MATERIAL FOR THIS TASK =
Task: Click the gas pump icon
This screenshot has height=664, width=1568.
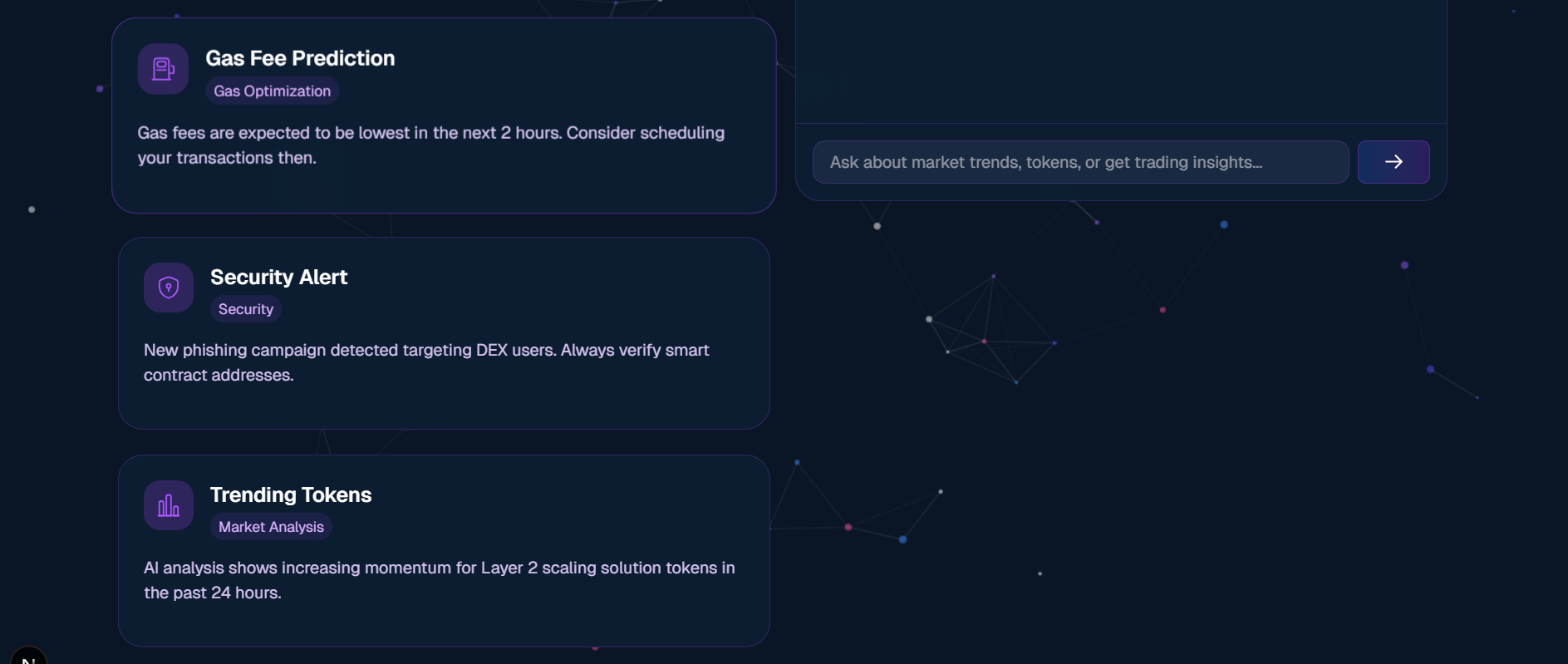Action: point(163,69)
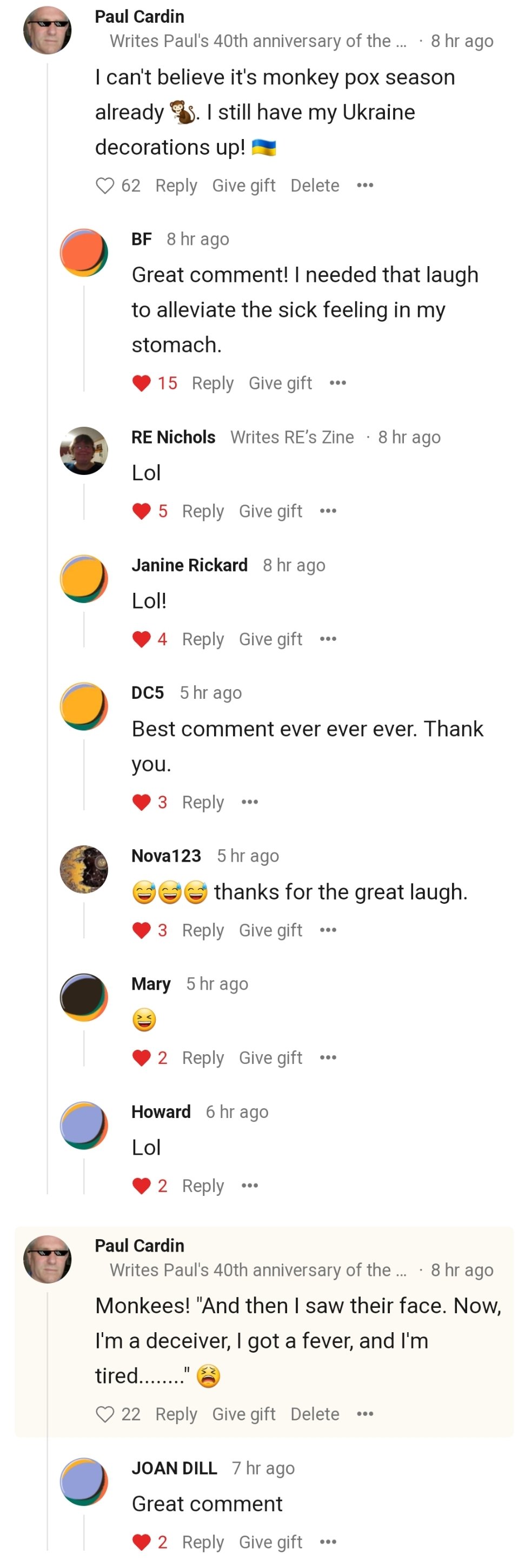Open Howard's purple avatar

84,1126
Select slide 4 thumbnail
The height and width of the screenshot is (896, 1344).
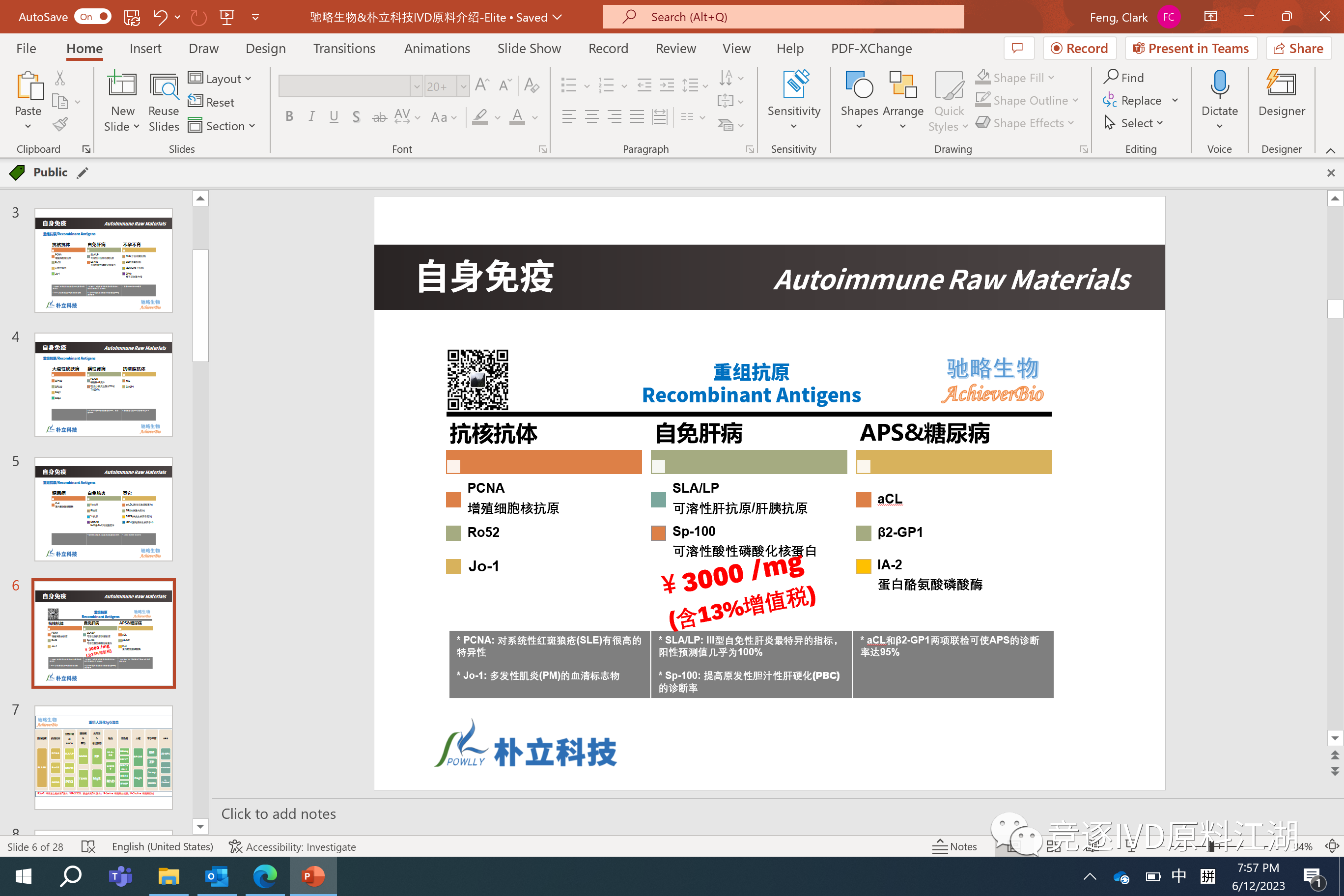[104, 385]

STATED PROBLEM = Reproduce every entry above word for word, leaving out the pictures.

ANSWER TO THE PROBLEM =
Task: Click the gas pump icon
This screenshot has height=664, width=1568.
Action: point(163,69)
Open Howard's purple avatar

84,1126
Select slide 4 thumbnail
The height and width of the screenshot is (896, 1344).
[104, 385]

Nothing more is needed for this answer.